Mais pour les habitants de Drucat et Buigny-Saint Maclou, près d'Abbeville, qui ont découvert, l'été dernier, le fonctionnement du «projet des 1000 vaches», c'est visiblement moins raisonnable. Les réactions ont été vives: «élevage concentrationnaire», «vaches en batterie», «emprisonnées à l'année dans des conditions de vie contraires à leurs besoins physiologiques naturels». L'opposition est frontale ! Pour eux, on marche sur la tête.


A Drucat, un panneau affiché devant la propriété d'un éventuel riverain de la ferme des «1000 vaches».

L'association de riverains Novissen, qui réunit 1800 adhérents, ne se contente pas de s'offusquer, elle s'approprie la littérature scientifique pour critiquer les effets du zéro-pâturage sur la santé des vaches : «La recherche scientifique indique clairement qu'un accès limité voire inexistant à des enclos extérieurs a un effet néfaste sur la santé et le bien-être des vaches laitières», explique le site de l'association, qui s'appuie sur un rapport de 2009 de l'Efsa, l'Autorité européenne de sécurité des aliments.

Mauvais pour les vaches ? Les scientifiques réservés

Que dit ce rapport, une longue synthèse sur la santé et le bien-être des vaches laitières?
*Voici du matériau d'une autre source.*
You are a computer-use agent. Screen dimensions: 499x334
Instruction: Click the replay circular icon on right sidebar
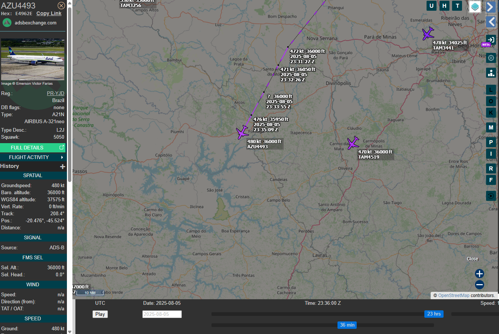pyautogui.click(x=491, y=196)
Effectivement qu'un grand nombre d'études montre que «les vaches laitières qui ont accès au pâturage sont en meilleure santé». Les auteurs concluent également que le zéro-pâturage augmente la probabilité que les vaches ne contractent certaines maladies.

Ses conclusions sont très prudentes. L'interdiction du zéro-pâturage serait-elle globalement bénéfique pour les troupeaux ? «Il est difficile d'évaluer l'effet de l'accès au pâturage sur la santé et le bien-être des vaches laitières » Les scientifiques se gardent de toute préconisation : «Il ne faut pas supposer que faire pâturer des vaches améliorera automatiquement leur bien-être, ou qu'un niveau élevé de bien-être ne peut pas être atteint en zéro-pâturage.» 

Difficile de comprendre exactement ce qui cloche dans le «zéro-pâturage» pour ces férus de zootechnie. Pourquoi les vaches se porteraient-elles moins bien dans un bâtiment que dans une prairie? Comment le progrès technique (ventilation, litière...) ne viendrait-il pas à bout, demain, des quelques problèmes sanitaires rencontrés aujourd'hui?

Pour le directeur du GDS de la Somme, vétérinaire de profession, il y a peu de choses à reprocher au zéro-pâturage: «Seul le type de sol (dans l'étable, ndlr) influe sur la santé du pied». Et de conclure: «Il est sans doute plus agréable d’habiter une grande maison à la campagne que le dernier étage sans ascenseur d’une barre de cité, mais ne soyons pas anthropomorphes!»

A côté de leurs collègues producteurs de porcs ou de volailles, les éleveurs laitiers ont encore une bonne image auprès des citoyens. Nul doute qu'ils souhaitent la préserver: «Le projet des 1000 vaches dégrade l'image de la production laitière pour les consommateurs», regrette Emmanuel Béguin. «Voir des vaches qui ne sortent pas avec une telle dimension de cheptel, ça heurte la sensibilité des consommateurs.»

Pour couper court à la controverse, Emmanuel Beguin propose un compromis, le modèle laitier hollandais: «Aux Pays-Bas, les éleveurs sont sur des logiques intensives et des troupeaux plus grands que nous, en moyenne à 100-150 vaches - et nous allons vers ces modèles dans notre région -. Mais ils imposent que les vaches sortent dehors, qu'il y ait encore de la prairie, afin de maintenir une bonne image auprès des consommateurs. Même si cela ne veut pas dire que l'alimentation soit basée principalement sur le pâturage.»

Dans l'œil du Télescope

Seules la filière Bio et certaines AOP ont prohibé le «zéro-pâturage» au sein de leur cahier des charges.

Emmanuel Béguin a été interviewé dans les locaux de la Maison de l'agriculture de la Somme, au début du mois d'aout.

Jean-Michel Bonczak a répondu à nos questions par mail.